Этому началу в известной мере противоречит право арбитражных комиссий (при товарных биржах) руководствоваться торговыми обычаями при неполноте закона. Статьи 100 и 558 проекта Торгового Свода допускают применение обычая в торговом обороте, если данный обычай не противоречит закону: «При толковании и исполнении торговых сделок применяются установившиеся в торговом обороте обычаи, поскольку они не противоречат закону», а «при решении споров арбитражные комиссии применяют действующие законы, биржевые правила и коммерческие обыкновения»?[74]74
Ср.: Гордон В. М. Система советского торгового права: обзор действующего законодательства по внутренней торговле. Харьков, 1924. С. 86. – О ст. 4 ГПК РСФСР: Гойхбарг А. Г. Применение гражданских законов судом (Заметки) // Советское право. 1923. № 3. С. 3–11; Стучка П. И. Классовое государство и гражданское право. М., 1924. С. 70–72.
[Закрыть]
Практика государственных учреждений распадается на три вида.

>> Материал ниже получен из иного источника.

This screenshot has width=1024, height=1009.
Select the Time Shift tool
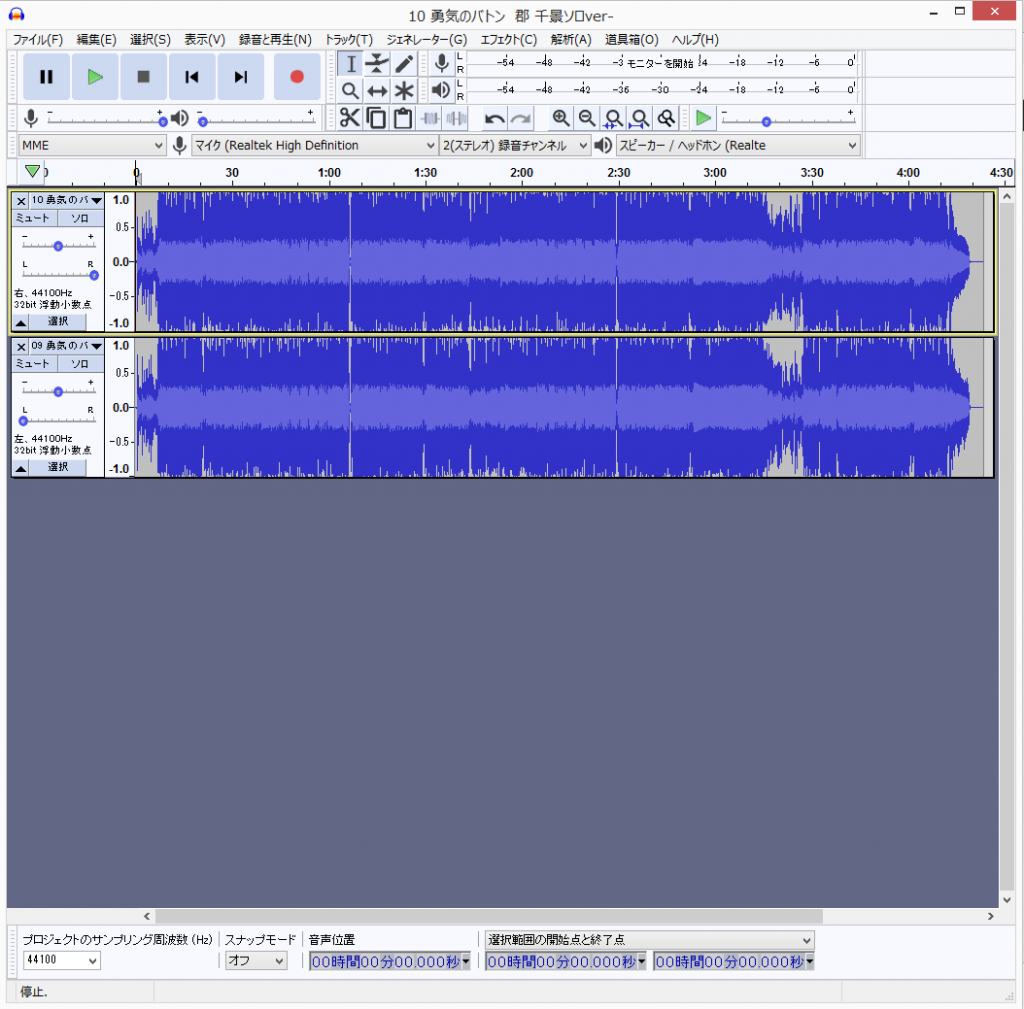coord(377,91)
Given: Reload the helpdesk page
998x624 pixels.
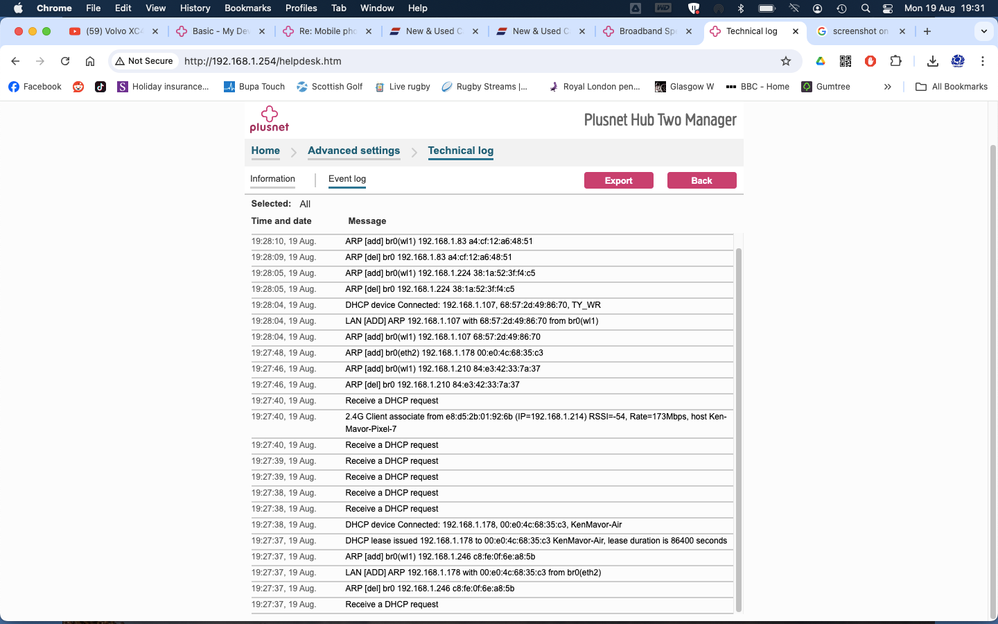Looking at the screenshot, I should pos(65,61).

I. Прежде всего, обычная практика данного учреждения, однообразно, неизменно, непрерывно действующая как правоубеждение данного органа власти. От обычного права обычная практика отличается тем, что она управляет действиями не граждан вообще, а специально – органов власти. Например, в данном учреждении действует свой неписаный порядок разрешения данного рода вопросов; этому порядку неизменно следуют органы этого учреждения, и, таким образом, медленно и прочно складывается обычная практика данного учреждения. Например, до 1867 г. министерство в Англии выходило в отставку вследствие неблагоприятных для него голосований нижней палаты парламента, а после 1867 г. – вследствие неблагоприятных для него выборов в парламент. Это правило имеет не только фактическую, но и юридическую силу, хотя источником его является не закон, а только обычная практика правительства и парламента.

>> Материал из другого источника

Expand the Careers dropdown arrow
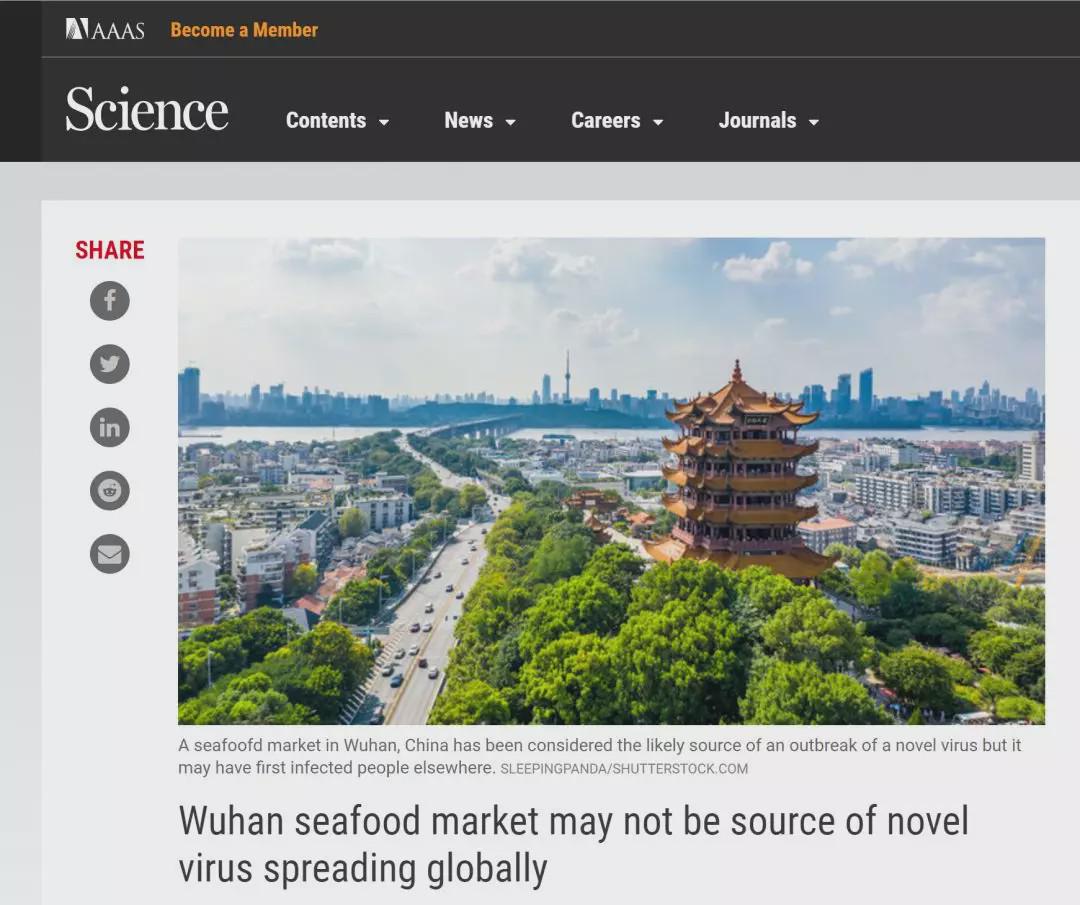This screenshot has height=905, width=1080. (x=658, y=122)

Обычная практика имеет силу не только создавать новое право, восполняющее нормы старого, но и приводить в бездействие старое право. Путем неприменения на практике может быть фактически лишена силы даже норма писаного права. Рассмотрим ближе этот вопрос. Утрачивает ли силу норма права от долгого неприменения ее на практике? Вопрос этот затронут в работе Еллинека об эволюции конституционных учреждений (Конституции, их изменения и преображения. СПб., 1907). Отмирает ли какое-нибудь публично-правовое полномочие от того, что им слишком долго не пользуются? Еллинек отвечает на этот вопрос условно: одно то, что норма не применяется, еще не значит, что она юридически мертва, ибо право государственного верховенства, по существу своему, не знает давности. Поэтому необходимо в каждом отдельном случае решать, жива ли данная норма. Так, юридическая ответственность министров, т. е. их ответственность за незаконные действия, вытеснена их политической ответственностью, т. е. ответственностью за действия нецелесообразные: таким образом, юридическая ответственность министров является в настоящее время мертвой буквой конституции, и все попытки оживить ее не приведут ни к чему.

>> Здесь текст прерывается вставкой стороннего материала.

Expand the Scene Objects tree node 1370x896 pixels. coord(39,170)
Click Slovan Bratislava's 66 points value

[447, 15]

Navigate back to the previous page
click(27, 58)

Так решает вопрос Еллинек. Естественно, что в небольшой работе, наполненной богатым и разнообразным материалом, сжато и коротко изложенным, Еллинек не имел возможности ни исчерпать вопрос, ни расчленить его достаточно детально. Но это последнее обстоятельство существенно отзывается на его выводах. Жива ли норма, никогда не применяемая, – в такой постановке на вопрос можно ответить только в уклончивой форме решения Еллинека: одно неприменение нормы не убивает ее, но – при известных условиях – может убить. Другими словами, здесь нет определенного ответа на вопрос о значении долгого бездействия нормы; такого ответа и быть не может, раз ставить так вопрос. В другой постановке, исторической, а не догматической, мы получаем более определенный ответ. Мы убеждаемся, что и само по себе долгое неприменение нормы приводит к весьма определенному и несомненному результату: норма постепенно, но неотвратимо теряет свою силу, поскольку, с одной стороны, она вытесняется из общественного правосознания, а с другой – требует особых условий и усилий для ее насильственного применения.
Это значит, что и само по себе неприменение нормы имеет огромное самостоятельное значение, отрицаемое Еллинеком. Продолжительное бездействие нормы создает все меньшую возможность ее применения. Лица и учреждения действуют все с меньшим опасением, что она будет против них выдвинута, все с большей и большей свободой, лишь формально ограниченной этой нормой. Это зависит от трудности извлечь норму из архива прошлого, пойти наперекор уже окрепшему правосознанию, отточить заржавевшее от бездействия оружие: например, нужны совершенно исключительные обстоятельства, чтобы король в Англии не утвердил закон, принятый парламентом. Нельзя сказать, что, сколько бы ни бездействовала норма, всегда есть юридическая возможность применить ее, хотя бы не было политической возможности. Нельзя считать юридически живой нормой правило, которое нет возможности применять: норма права есть действующая норма (§ 2 гл. II), и потому, как только она задавнивается, как только она обессиливается в силу политической давности, так неминуемо наступление и юридической давности, т. е. она теряет юридическую силу и не может претендовать на применение в качестве юридической нормы.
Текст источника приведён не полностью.